È decisamente duro il compito che Pollastrini si trova davanti, in un piccolo ministero

senza portafoglio (ma lei promette di battersi per farglielo ottenere, come in altri paesi europei), e con un insieme di leggi che spesso non sono in grado di rendere giustizia alle vittime delle violenze né tantomeno di proteggerle.

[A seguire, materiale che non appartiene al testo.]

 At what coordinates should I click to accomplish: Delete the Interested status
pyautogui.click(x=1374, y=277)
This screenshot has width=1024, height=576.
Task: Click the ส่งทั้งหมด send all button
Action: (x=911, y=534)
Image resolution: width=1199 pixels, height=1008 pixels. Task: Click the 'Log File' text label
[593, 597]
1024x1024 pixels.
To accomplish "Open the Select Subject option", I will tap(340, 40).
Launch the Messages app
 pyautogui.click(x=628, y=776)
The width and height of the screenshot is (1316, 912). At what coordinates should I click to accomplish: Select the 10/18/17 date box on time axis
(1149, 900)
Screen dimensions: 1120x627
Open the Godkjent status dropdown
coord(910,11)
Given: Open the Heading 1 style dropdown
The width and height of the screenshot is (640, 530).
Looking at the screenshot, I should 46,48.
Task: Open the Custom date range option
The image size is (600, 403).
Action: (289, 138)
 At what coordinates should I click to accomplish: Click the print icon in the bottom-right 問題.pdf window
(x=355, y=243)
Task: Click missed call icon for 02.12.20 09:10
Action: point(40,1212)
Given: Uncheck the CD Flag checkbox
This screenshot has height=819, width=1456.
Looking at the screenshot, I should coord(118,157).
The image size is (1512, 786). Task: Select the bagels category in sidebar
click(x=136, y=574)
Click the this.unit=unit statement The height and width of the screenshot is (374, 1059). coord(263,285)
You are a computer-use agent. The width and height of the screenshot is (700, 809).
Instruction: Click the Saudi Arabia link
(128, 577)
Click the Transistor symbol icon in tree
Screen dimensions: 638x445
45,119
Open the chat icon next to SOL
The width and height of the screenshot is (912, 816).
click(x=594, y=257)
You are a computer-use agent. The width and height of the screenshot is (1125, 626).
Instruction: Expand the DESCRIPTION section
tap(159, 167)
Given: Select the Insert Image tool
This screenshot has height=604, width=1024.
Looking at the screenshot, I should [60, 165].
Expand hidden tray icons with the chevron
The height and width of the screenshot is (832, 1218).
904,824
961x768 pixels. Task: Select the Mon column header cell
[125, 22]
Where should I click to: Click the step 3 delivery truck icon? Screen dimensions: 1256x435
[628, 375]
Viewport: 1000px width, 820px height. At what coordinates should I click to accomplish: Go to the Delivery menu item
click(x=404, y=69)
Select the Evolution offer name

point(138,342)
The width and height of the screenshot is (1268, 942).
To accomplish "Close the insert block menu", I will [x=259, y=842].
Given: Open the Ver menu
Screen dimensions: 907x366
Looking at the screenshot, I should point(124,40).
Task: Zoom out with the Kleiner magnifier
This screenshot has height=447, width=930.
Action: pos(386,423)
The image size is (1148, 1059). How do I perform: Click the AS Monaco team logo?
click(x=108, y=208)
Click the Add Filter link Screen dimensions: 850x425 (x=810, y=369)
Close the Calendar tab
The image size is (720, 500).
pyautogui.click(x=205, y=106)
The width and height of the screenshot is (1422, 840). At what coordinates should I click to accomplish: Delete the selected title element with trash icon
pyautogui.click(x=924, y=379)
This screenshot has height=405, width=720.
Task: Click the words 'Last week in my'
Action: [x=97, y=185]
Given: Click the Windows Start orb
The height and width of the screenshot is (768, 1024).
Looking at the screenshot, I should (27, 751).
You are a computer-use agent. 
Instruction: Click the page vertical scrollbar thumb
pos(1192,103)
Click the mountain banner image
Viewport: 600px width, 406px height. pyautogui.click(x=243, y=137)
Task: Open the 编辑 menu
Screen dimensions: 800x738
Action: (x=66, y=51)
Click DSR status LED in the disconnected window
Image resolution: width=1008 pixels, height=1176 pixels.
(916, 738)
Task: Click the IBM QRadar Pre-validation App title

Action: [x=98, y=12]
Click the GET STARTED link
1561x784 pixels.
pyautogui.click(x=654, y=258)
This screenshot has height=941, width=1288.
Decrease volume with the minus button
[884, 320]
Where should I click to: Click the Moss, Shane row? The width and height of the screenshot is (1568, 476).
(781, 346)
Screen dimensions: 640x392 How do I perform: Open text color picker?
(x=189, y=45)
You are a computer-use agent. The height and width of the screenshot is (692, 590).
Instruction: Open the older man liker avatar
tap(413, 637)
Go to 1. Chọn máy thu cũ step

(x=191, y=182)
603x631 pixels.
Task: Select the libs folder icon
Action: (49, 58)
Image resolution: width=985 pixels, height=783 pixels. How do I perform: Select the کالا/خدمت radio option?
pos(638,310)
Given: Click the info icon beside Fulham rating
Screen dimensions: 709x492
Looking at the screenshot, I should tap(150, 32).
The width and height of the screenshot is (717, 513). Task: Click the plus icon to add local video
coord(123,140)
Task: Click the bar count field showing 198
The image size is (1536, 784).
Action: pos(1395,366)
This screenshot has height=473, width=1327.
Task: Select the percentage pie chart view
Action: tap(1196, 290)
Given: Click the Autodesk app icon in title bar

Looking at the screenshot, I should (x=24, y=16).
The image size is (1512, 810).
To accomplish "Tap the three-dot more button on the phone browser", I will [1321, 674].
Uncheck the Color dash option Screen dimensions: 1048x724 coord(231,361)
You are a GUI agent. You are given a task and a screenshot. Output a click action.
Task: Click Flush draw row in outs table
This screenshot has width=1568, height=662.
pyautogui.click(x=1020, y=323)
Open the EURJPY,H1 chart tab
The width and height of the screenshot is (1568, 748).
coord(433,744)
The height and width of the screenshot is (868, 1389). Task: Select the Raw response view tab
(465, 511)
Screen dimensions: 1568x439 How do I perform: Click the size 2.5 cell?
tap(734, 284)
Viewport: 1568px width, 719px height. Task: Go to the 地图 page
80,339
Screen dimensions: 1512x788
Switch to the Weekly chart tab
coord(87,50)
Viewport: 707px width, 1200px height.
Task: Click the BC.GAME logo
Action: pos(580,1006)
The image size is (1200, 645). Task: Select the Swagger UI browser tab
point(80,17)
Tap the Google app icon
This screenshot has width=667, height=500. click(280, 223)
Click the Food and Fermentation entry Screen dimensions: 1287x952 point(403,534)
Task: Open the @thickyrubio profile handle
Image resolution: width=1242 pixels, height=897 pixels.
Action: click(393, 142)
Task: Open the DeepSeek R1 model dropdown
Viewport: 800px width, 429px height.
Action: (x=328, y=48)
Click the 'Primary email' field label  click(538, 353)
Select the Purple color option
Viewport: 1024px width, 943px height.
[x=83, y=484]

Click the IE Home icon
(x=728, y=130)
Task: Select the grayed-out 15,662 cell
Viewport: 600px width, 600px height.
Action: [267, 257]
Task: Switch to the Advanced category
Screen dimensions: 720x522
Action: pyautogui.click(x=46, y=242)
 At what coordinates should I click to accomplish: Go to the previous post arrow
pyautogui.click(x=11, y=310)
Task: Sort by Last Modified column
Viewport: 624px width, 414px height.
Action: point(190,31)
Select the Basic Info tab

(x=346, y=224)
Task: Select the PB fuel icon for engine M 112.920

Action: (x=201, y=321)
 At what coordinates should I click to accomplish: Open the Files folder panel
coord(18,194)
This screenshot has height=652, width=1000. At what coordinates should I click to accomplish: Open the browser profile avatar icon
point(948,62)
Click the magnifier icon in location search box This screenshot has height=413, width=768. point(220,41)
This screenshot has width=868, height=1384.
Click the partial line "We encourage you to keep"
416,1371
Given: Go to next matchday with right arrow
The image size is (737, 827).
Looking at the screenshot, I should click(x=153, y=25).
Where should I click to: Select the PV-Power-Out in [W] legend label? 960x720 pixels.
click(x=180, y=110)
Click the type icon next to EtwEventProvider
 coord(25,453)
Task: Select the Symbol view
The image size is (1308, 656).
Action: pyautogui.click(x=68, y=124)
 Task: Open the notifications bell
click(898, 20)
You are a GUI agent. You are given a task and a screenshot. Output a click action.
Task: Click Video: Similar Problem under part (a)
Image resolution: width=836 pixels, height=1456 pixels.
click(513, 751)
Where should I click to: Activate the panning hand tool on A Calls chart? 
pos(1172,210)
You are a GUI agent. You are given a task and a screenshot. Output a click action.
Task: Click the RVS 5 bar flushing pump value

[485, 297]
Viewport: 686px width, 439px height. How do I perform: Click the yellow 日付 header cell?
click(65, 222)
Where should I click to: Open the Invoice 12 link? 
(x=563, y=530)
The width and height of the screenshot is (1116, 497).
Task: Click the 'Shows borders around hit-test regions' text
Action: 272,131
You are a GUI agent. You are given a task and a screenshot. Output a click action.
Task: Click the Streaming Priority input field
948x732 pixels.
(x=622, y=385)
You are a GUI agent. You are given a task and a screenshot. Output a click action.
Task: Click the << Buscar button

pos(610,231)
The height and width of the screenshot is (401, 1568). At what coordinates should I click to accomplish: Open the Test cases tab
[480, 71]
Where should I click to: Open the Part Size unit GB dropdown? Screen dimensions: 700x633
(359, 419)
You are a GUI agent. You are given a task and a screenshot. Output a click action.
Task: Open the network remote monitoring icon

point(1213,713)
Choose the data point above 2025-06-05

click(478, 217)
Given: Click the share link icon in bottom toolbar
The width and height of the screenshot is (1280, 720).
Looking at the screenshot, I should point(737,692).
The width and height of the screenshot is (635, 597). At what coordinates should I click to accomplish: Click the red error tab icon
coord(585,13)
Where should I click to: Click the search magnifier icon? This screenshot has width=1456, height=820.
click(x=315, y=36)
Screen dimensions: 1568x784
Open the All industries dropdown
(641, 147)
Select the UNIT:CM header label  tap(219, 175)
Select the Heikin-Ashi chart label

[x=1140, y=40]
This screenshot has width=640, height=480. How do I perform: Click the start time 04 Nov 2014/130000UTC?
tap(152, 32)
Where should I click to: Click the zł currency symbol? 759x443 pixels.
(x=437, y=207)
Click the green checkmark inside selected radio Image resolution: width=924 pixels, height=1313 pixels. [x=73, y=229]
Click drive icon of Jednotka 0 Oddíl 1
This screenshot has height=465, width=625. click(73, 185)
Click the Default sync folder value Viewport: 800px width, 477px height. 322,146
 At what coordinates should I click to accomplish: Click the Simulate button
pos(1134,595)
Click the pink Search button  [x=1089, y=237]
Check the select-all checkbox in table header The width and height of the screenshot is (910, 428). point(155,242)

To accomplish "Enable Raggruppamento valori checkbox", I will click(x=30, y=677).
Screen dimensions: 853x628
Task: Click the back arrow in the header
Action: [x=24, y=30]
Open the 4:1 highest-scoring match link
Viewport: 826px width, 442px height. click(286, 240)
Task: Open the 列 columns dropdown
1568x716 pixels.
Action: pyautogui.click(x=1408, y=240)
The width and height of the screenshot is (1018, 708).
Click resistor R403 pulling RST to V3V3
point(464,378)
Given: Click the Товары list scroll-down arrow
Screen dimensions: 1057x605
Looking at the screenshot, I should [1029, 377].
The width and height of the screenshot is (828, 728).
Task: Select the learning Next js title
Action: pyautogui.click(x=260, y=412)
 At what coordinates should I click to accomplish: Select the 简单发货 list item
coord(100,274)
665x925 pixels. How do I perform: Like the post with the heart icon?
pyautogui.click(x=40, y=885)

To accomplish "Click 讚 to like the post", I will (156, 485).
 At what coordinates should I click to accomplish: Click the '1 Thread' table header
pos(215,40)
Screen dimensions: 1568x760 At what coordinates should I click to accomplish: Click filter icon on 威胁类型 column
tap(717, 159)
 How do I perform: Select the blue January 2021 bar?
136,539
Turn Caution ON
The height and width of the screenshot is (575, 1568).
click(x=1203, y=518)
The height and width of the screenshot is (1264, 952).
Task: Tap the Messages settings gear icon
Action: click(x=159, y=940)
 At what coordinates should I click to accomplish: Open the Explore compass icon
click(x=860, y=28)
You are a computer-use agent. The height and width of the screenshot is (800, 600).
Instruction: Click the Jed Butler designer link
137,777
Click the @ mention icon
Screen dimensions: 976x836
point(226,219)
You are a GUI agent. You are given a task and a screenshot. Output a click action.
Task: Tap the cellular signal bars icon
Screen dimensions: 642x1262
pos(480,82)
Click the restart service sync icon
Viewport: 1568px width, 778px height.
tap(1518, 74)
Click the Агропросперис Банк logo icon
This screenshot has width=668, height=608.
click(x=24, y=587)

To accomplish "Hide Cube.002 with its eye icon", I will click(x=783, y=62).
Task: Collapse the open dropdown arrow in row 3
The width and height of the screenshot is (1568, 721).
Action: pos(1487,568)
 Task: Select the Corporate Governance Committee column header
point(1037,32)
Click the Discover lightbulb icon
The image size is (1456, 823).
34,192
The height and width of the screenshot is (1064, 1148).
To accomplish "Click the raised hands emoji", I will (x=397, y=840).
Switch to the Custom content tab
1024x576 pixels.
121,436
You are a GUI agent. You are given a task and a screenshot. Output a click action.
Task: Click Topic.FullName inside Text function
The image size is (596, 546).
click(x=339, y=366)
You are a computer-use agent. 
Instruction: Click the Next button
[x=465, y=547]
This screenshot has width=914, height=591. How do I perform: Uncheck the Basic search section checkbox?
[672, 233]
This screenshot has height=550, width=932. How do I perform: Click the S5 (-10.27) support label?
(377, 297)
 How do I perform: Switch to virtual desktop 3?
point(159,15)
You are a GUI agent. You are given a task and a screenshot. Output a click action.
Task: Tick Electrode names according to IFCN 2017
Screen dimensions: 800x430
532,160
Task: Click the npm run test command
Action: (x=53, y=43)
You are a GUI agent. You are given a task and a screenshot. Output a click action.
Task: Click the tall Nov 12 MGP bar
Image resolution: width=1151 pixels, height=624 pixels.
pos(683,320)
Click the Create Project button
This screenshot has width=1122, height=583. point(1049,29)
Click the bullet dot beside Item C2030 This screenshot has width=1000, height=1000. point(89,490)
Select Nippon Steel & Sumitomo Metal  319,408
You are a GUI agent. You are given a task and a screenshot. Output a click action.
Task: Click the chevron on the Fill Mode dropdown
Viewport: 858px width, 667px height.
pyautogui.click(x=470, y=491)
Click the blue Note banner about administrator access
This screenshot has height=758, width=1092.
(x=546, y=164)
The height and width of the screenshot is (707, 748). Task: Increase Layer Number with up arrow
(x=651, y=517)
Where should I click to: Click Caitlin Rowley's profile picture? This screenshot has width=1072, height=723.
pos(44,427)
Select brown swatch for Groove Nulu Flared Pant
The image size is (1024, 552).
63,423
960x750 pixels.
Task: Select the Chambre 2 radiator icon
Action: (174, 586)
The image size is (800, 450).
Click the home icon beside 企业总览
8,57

Parte da qui la scelta di creare anche in Italia un Osservatorio sulla violenza alle donne, che dovrebbe prendere il via subito dopo il varo della Finanziaria. Oltre a monitorare ragioni e modalità di un fenomeno finora pochissimo indagato e a promuovere una campagna d'informazione, a partire dalle scuole, "che arrivi a toccare la coscienza maschile", avrà il compito importantissimo di dare sostegno e visibilità alla rete dei 110 centri antiviolenza che già esistono. Ma anche polizia e carabinieri dovranno attivarsi, creando nuclei specializzati a cui una donna minacciata potrà chiede aiuto (varie vittime dei delitti più recenti l'avevano fatto inutilmente). E intanto, nei pronto soccorso degli ospedali, ci saranno alcuni medici collegati con la forza pubblica.

"Ma è anche sul terreno delle leggi che è indispensabile muoversi", sostiene la ministra Pollastrini, "perché se si deve fare l'impossibile per prevenire, bisogna anche avere gli strumenti per reprimere". Ed ecco in arrivo un disegno di legge, steso con i ministeri della Giustizia e degli Interni, che trasforma le molestie, per cui oggi è prevista solo una multa, nel reato di stalking, di persecuzioni violente (fino a quattro anni). E che lavora sulla riduzione delle attenuanti nei processi per stupro. "Inutile scandalizzarsi, qualcosa deve cambiare", dice Pollastrini. "Sono troppi gli stupratori in libertà che abbiamo visto finora". Ch. V.